The Kindle Oasis is popular enough to be in its third generation, and that has a 7-inch screen and costs $250. And the Elipsa comes with a pen and a case included in the price. 

The Case for a Giant E-Reader

So, why would you want a giant e-reader? First, perhaps you just want bigger pages. A 10.3-inch screen is in hardback novel territory, whereas the smaller Kobos and Kindles are barely as big as a paperback.

One of the biggest advantages of an e-reader over a paper book is that you can make the text bigger. Large-print paper books are rare and expensive, whereas every e-book is a large-print book if you want it to be. And a bigger screen means you don’t suffer through too few words on-screen when you crank up the font size. 

For many buyers, that’s enough. But a 10-inch screen is also big enough to display PDFs without having to take a magnifying glass to their text. And you also can highlight and mark up those PDFs with the included pen.

Perhaps the best part of the Kobo Elipsa news isn’t the product itself, but that the e-reader market is mature enough that there is room for such specialized products.

The Elipsa connects to Dropbox, so you can easily transfer PDFs to and from its 32GB local storage. Instead of having to review PDFs at the computer, you can transfer them to the Elipsa. It even beats the iPad, because you can use E-Ink in direct sunlight. 

Taking Notes

The last use-case for the Elipsa is as a notebook. You can write on the screen, doodle, and so on, and your handwriting can be converted into editable text. All this is also available on iPads, so what’s the big deal?

If you ever used an iPad for general note-taking, you’ll know that it can be slightly stressful having to leave the screen powered up the whole time. Not so with E-Ink. Just like paper, it can sit there, visible, forever. Even if the battery dies, E-Ink can stay on the screen, because it only requires power to change the display. 

It may be a subtle point, but if you’re already fully invested in high-end e-readers, you are already well into the realm of subtle differences.

If you’re really into taking notes, then you might prefer the reMarkable, which is quite beautiful, as well as being a great note-taking device. 

The reMarkable tablet and pen.


"[reMarkable says] adding a light would diminish the excellent writing experience, so we’ll see if the Elipsa suffers because of the sidelight," says Liszewski. "I just wish Kobo had included a light that adjusts color temperature too, not just brightness."

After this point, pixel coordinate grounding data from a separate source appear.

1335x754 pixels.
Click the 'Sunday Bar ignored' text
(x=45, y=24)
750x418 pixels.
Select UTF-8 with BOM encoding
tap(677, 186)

Perhaps the best part of the Kobo Elipsa news isn’t the product itself, but that the e-reader market is mature enough that there is room for such specialized products. The majority of readers (the human kind) will be happy with the excellent Kindle Paperwhite, but for those that aren’t, there are now options.

You can go fancy, with the Kobo Libra or the aluminum Kindle Oasis, both of which have hardware page-turn buttons. Or you can opt for the huge Elipsa. 

And the Elipsa has one other killer feature. It integrates with the Pocket read-later service, so you can save articles from your phone and computer, and read them like a magazine. That might be enough to sell it to many people.